5. Regenerative medicine,

6. Agricultural technologies,

7. Advanced materials and

8. Energy storage.

While this is a prudent and appropriate way to make a choice that must be made, it is interesting to try to correlate the eight technologies with the seven catapult centres. There is great room for confusion about where the strategic priorities of the government actually lie simply between these two programmes.

And then there are the Technology Strategy Board's fifteen Knowledge Transfer Networks, described by the board,

"Knowledge transfer is critical to enable UK businesses to compete successfully at the forefront of global technology and innovation. Knowledge Transfer Networks (KTNs) are one of the Technology Strategy Board's key tools for doing this - facilitating the UK's innovation communities to connect, collaborate and find out about new opportunities in key research and technology sectors."

The KTNs are:

1. Aerospace, Aviation and Defence

2. Biosciences

3. Chemistry Innovation

4. Creative Industries

5. Electronics, Sensors, Photonics

6. Energy Generation and Supply

7. Environmental Sustainability

8. Financial Services

9. HealthTech and Medicines

10. ICT

11. Industrial Mathematics

12. Materials

13. Modern Built Environment

14. Nanotechnology

15. Transport

On top of this, and the centrepiece of BIS's current industrial activism, eleven sector specific industrial strategies have already been announced or are in development. Appropriately they are often in sectors where we are already internationally successful and wish to maintain that success such as life sciences, information technology and aerospace.
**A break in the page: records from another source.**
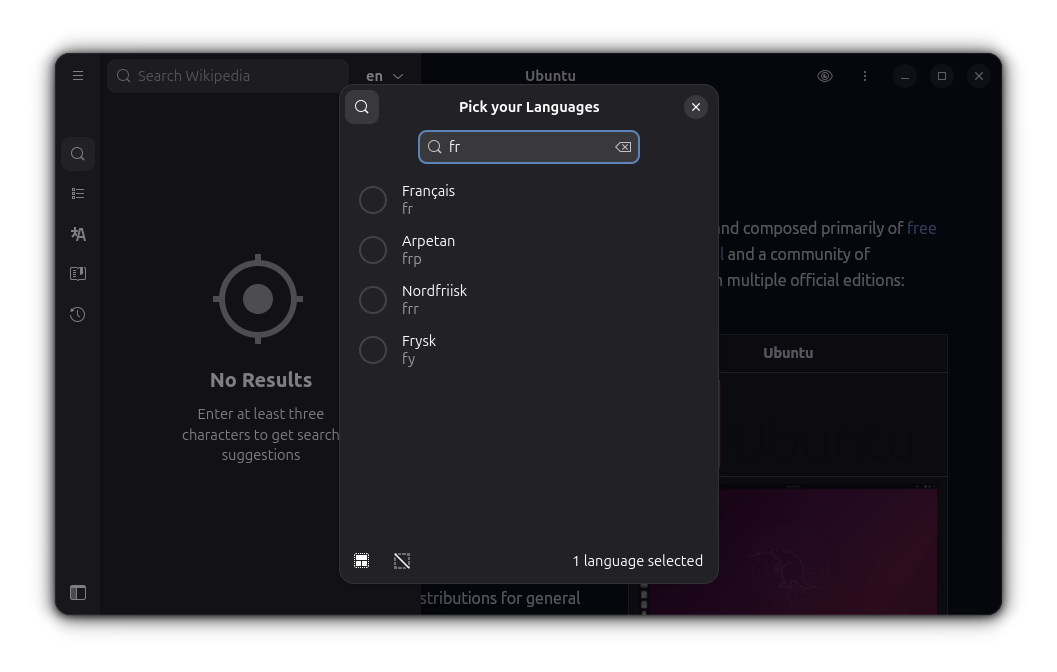The height and width of the screenshot is (672, 1057).
Task: Click inside the language filter search box
Action: click(520, 146)
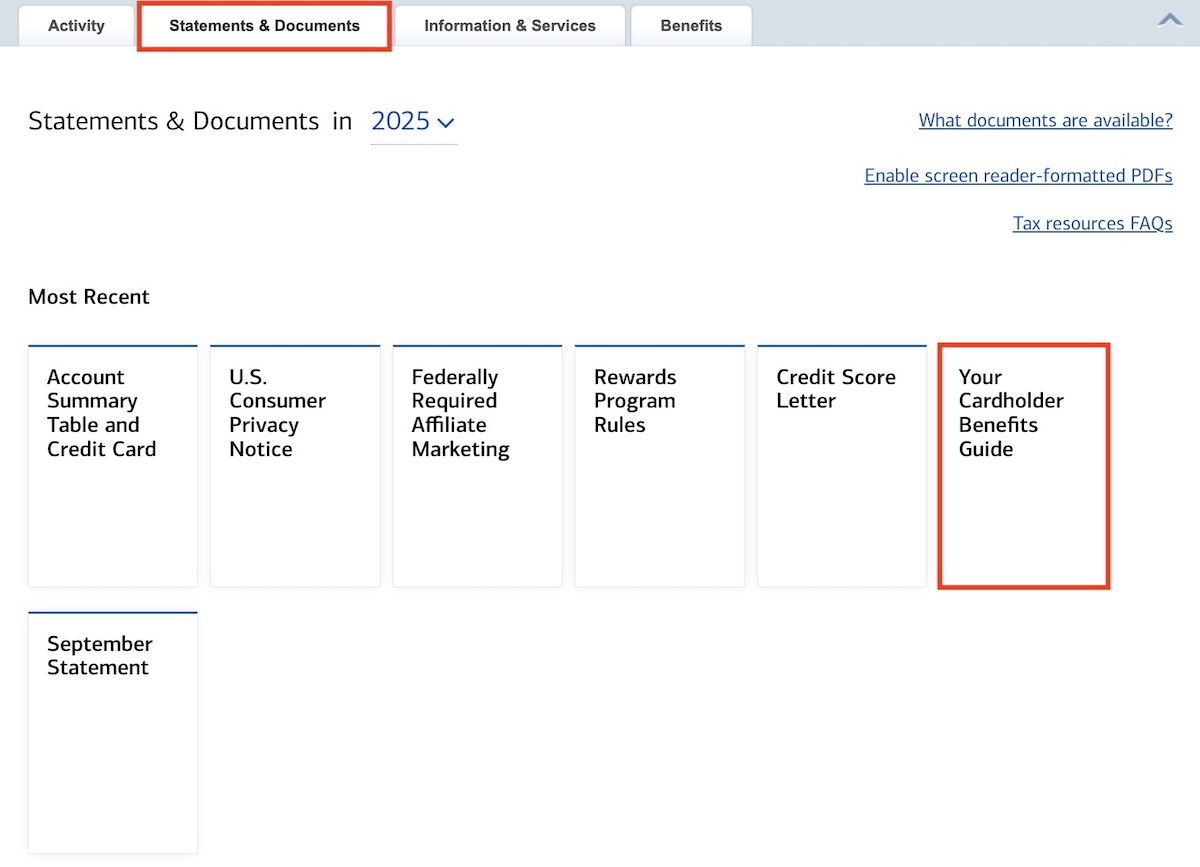1200x867 pixels.
Task: Select the Statements & Documents tab
Action: click(x=264, y=26)
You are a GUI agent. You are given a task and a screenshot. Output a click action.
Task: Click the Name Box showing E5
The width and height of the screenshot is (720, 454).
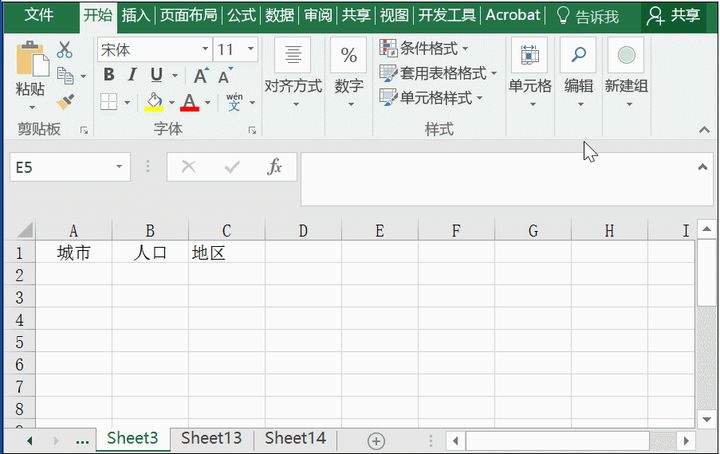click(x=60, y=167)
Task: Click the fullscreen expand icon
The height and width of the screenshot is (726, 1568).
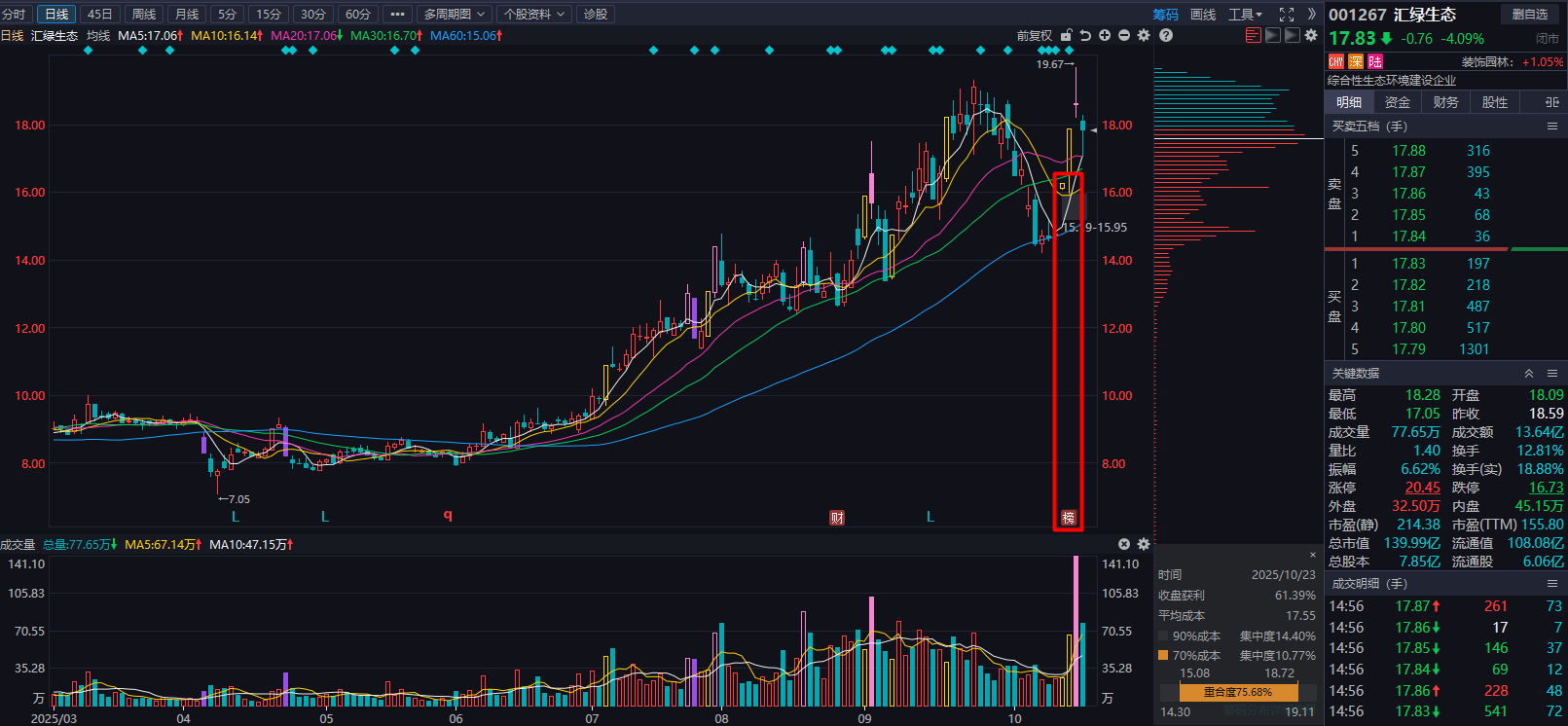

A Business, Innovation and Skills Department paper in September 2012 reviewed "a range of evidence on which sectors could make the greater contribution to future economic growth and employment in the UK, and then consider[ed] in which Government action could add most value."

This led the government to choose the following sectors for more detailed work:

1. Aerospace

2. Automotives

3. Non-health life sciences

4. Nuclear

5. Renewables

6. Oil and gas

7. Chemicals/Pharmaceuticals

8. Information economy

9. Education exports

10. Construction

11. Business services

Strangely, the list does not appear to be complete, or event to reflect the full scope of the government's work to collaborate with industry. For example Defence, which is the subject of a defence growth partnership rather than a sector strategy and Space, has its own Space Leadership Council. This does leave the government's presentation of its work on industrial strategy a little opaque.

More worryingly, the list does not include many important areas of manufacturing, technology and design. It's not clear how the range of products developed by James Dyson would fit into the list, for example. And it is very surprising indeed to see no mention of 3-d printing or imaging technology.

One sector which many other manufacturing sectors derive benefit from, but which is not featured, is the Motorsport sector. Distinct from the broader Automotive sector (and in many respects closer to Aerospace), sceptics might attribute its success to the lack of intervention, but that would be a deception. Ensuring the right climate in the UK for this world class sector is vital if we are to fight off international interest in attracting the very successful companies in the sector to other countries.